Sie ging zum Replikator und bestellte für beide eine Tasse terranischen Milchkaffee. Dann fragte sie, während sie Mikel über den Rand ihrer Tasse hinweg konspirativ ansah: „Und was genau ist das Problem mit Learosh?“ „Wie meinen, Ma’am?“, fragte Mikel mit seinem Strohhalm im Mundwinkel zurück. Dann fand er den Faden aber doch selbstständig wieder und erklärte: „Der Medical Assistant hat wohl, wenn ich Elektras Werte richtig interpretiere, damit Schwierigkeiten, sich das Bild eines von Geröll zugeschütteten Flusses vorzustellen und das auf seine geistige Energie zu beziehen.“ „Sie wissen, dass die Taskonianer Schwierigkeiten mit allem haben, was man nicht sehen oder anfassen kann.

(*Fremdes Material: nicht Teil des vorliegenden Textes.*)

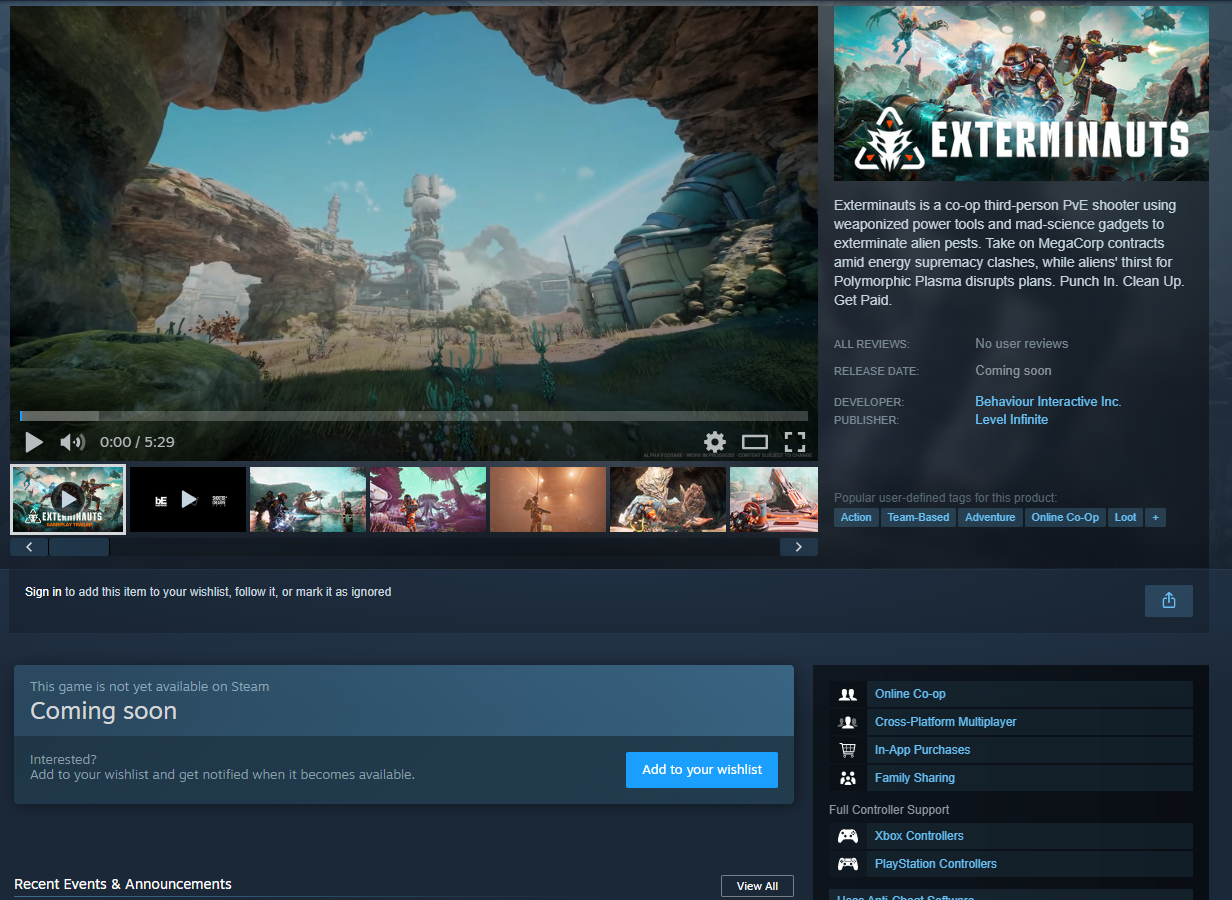Expand more tags with plus button
The width and height of the screenshot is (1232, 900).
click(1155, 517)
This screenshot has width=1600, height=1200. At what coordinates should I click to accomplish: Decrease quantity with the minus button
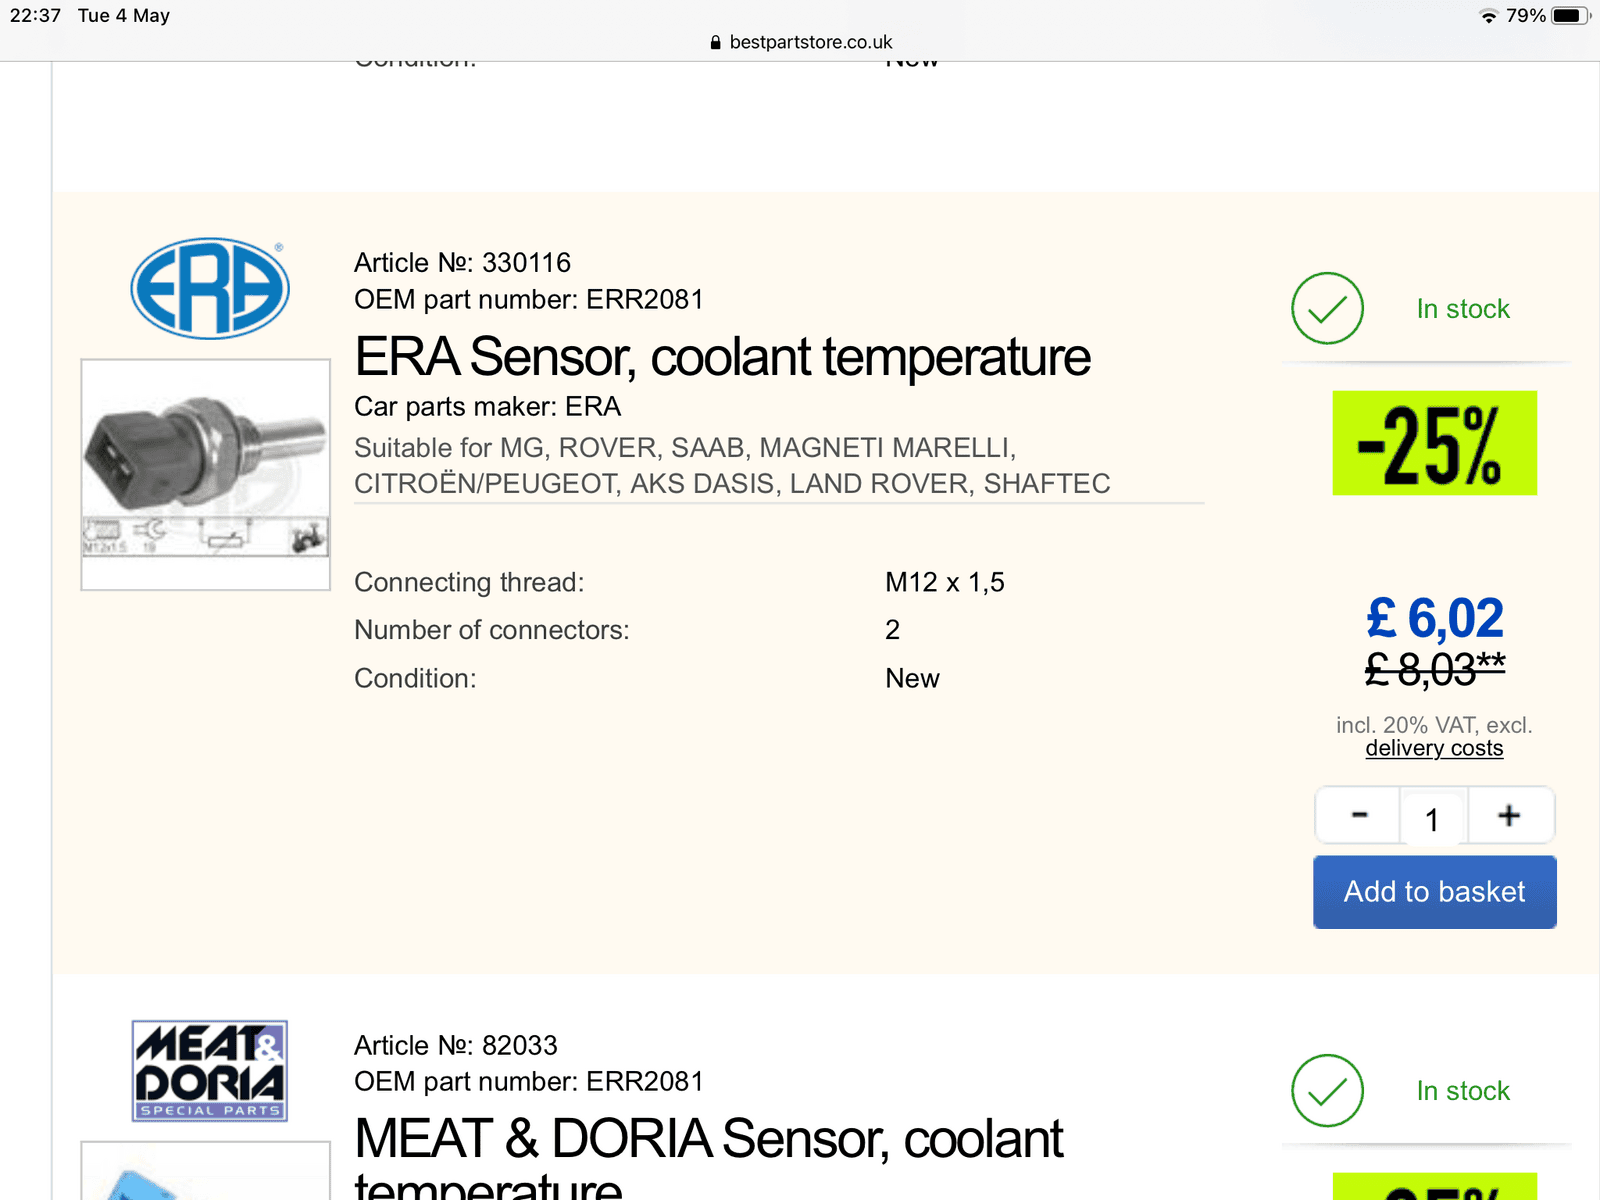click(1359, 815)
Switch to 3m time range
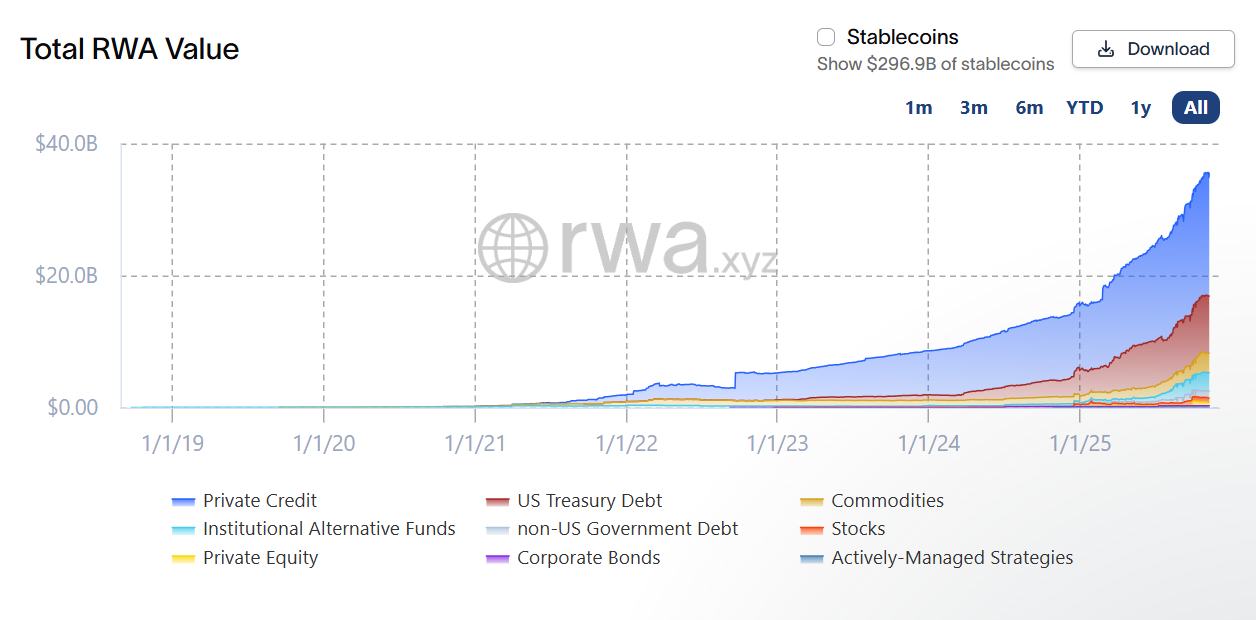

Die Hirnzentren, die bei uns für die Fantasie und die Erfassung von allem metaphysischen zuständig sind, sind bei ihnen verkümmert.“ „Sie meinen also.“, sagte Mikel, nachdem auch er ihre Erklärung durch sein eigenes Wissen bestätigt sah. „Ich sollte ihm buchstäblich etwas in die Hand geben.“ „Nein.“, sagte Kissara und klang dabei listig und fast so, als wollte sie schon wieder zu schnurren beginnen. „Ich meine, Sie sollten ihn ganz aus der Gruppe nehmen. Wenn alle das Gleiche verspüren, dann macht das uns unter Umständen nur verdächtig, nicht wahr, Agent? Aber wenn es bei einem nicht zu Kopfschmerzen kommt, oder es gar nur bei einzelnen an völlig verschiedenen Tagen, erweckt das den Anschein von Zufälligkeit. Damit würden wir vermeiden, dass sie uns draufkommen.“ „Sie haben Recht, Commander!“, strahlte Mikel, der wohl für ihren Rat sehr dankbar war. „Also gut. Dann ab morgen schichtweise und nicht immer dieselben Leute.“ „Genau.“, bestätigte sie. „Wir wollen uns ja schließlich nicht verraten, was?“ „Ganz recht.“, meinte Mikel und grinste. „Dann sind wir uns ja einig.“, sagte Kissara. Beide tranken aus. „Genau.“, sagte Mikel. „Lassen Sie uns also ganz einig wieder zum Dienst auf die Brücke gehen.“ „In Ordnung.“, sagte Kissara und bot ihm ihren Arm an, ein Angebot, das Mikel dankend annahm.

Während des Weges zur Brücke spürte er, dass dies wohl auch nicht ganz ohne Absicht geschehen war, denn über ihre rechte Seite konnte er sehr wohl leichte Vibrationen ihrer Haut und ein leises Geräusch wahrnehmen. Sie schnurrte offensichtlich heimlich, eine Tatsache, die ihn wiederum heimlich zum Grinsen brachte.